» Problem description: Show each line of the rows below that contains the word "Where". Case counts.

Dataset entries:
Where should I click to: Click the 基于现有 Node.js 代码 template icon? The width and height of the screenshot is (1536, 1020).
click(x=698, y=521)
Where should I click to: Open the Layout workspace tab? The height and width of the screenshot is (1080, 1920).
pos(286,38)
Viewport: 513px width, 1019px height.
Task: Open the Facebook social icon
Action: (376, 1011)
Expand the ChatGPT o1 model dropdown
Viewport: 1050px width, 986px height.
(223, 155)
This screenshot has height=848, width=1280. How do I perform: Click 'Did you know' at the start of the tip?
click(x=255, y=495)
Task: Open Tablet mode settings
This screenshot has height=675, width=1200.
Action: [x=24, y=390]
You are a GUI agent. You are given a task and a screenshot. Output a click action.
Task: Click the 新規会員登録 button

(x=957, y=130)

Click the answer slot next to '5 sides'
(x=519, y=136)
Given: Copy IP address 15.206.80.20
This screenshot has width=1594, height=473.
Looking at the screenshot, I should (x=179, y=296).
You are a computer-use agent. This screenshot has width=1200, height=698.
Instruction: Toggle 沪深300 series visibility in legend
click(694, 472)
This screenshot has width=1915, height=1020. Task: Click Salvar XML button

» Exercise solution:
Where should I click to: Click the 基于现有 Node.js 代码 template icon? The width and height of the screenshot is (1536, 1020).
Where should I click to: Open the Layout workspace tab? The height and width of the screenshot is (1080, 1920).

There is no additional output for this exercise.